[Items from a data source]
***
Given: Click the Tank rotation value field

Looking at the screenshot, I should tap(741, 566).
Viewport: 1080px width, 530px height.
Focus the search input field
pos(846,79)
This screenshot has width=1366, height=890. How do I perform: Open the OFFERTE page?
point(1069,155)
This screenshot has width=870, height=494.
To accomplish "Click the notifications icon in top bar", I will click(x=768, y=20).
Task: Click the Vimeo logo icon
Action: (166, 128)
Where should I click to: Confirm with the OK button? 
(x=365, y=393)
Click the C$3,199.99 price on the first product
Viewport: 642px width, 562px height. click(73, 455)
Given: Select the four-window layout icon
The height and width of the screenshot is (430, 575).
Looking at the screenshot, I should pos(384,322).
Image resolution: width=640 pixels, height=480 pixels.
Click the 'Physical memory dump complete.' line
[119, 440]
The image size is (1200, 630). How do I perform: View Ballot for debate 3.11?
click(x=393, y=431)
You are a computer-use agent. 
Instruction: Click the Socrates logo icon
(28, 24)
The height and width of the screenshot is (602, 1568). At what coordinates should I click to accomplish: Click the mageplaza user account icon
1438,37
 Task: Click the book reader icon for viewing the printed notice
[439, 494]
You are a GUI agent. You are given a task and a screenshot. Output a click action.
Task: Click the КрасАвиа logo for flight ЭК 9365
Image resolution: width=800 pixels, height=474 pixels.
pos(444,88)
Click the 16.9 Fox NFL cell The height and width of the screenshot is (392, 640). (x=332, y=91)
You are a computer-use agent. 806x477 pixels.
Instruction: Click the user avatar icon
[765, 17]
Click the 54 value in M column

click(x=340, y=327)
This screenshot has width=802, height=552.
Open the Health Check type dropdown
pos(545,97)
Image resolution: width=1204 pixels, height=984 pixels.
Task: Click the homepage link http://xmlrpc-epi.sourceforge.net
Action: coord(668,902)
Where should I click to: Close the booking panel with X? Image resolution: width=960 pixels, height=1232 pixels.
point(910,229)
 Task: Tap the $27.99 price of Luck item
***
§ Aim of the exercise
Pull every line containing "computer" out of the entries.

§ Answer to this problem
You are a computer-use agent. 
You are a computer-use agent. 806x477 pixels.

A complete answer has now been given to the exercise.